In a weird sense it kind of helped me feel that, yes, I would probably understand stuff better if I tried re-learning the Amiga hardware today and also like I got a bit of it for free already! Is there such a thing as being protected from a nerd snipe? "This article was my nerd trench" ... or something. Thanks! :)

By @pwrrr - 3 months
Holy cow. I remember reading that page in the Amiga reference manual, thinking it was utter crap and made up my own way of calculating the value (which worked, lol).
By @makapuf - 3 months
In fact that means that there is a dedicated AVX instruction for Elementary cellular automaton (https://en.wikipedia.org/wiki/Elementary_cellular_automaton).
By @ChuckMcM - 3 months
This is an instruction I would like to implement in RISC-V if it isn't already, (which yeah, I know, isn't very RISC like)

   movei (%r1),(%r2),(%r3),value
Move the contents of memory pointed to by r1, to the contents of memory pointed to by r2, applying the boolean operator <value>, with the memory pointed to by r3. Then increment all three registers by 4 to point to the next word.

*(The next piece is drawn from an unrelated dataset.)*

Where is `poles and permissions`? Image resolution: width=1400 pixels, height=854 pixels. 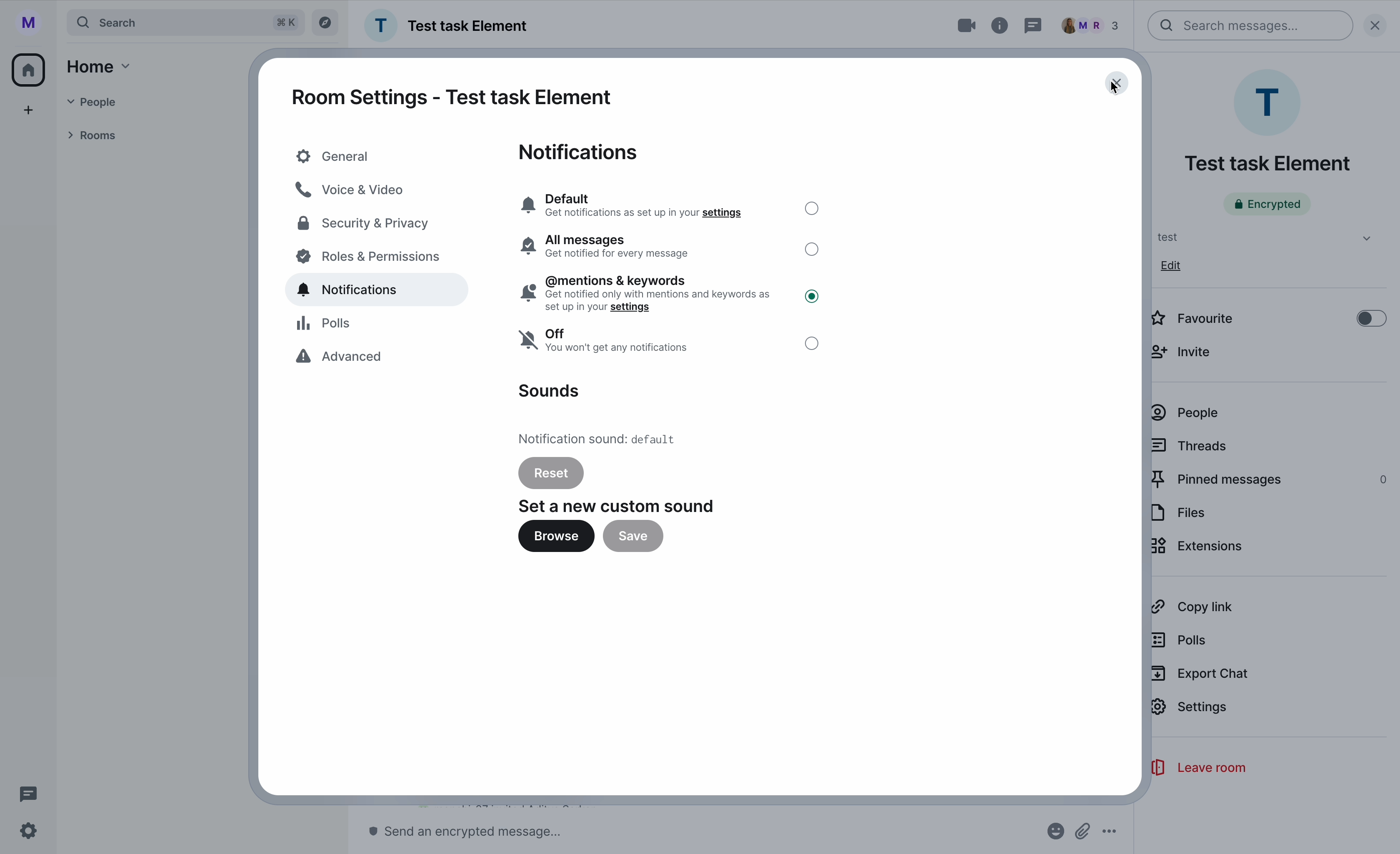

There was something similar to this in the Intel 82786 graphics chip which had a sort of minimal cpu part that could run simple "programs".

And yeah, I really enjoyed the blitter on the Amiga. It was a really cool bit of hardware.

By @notfed - 3 months
Couldn't every Boolean operation be "busted" as a lookup table?
By @londons_explore - 3 months
Do compilers actually output this instruction?

So many super-clever instructions are next to impossible for compilers to automatically use.

By @pjmlp - 3 months
> The Amiga blitter user manual didn’t help much either. The “Amiga Hardware Reference Manual” from 1989 tried to explain minterm calculation using confusing symbols, which frustrated many young demo makers at the time.

That is super normal logical calculus that any worthwhile CS degree teaches about.

Granted, probably not what a teenager without access to a BBS, or Aminet, would be able to figure out.

By @transfire - 3 months
Great little article! Thank you.
By @ggerules - 3 months
It looks like someone paid attention in their undergraduate Discrete Math class.
By @stevefan1999 - 3 months
If you want to calculate the minterms why don't you just get a K-Map?
By @486sx33 - 3 months
it’s fundamentally just a lookup table
By @hvenev - 3 months
> an obscure instruction

Come on, vpternlog* is not obscure. It subsumes _all_ bitwise instructions, even loading the constant (-1) into a register.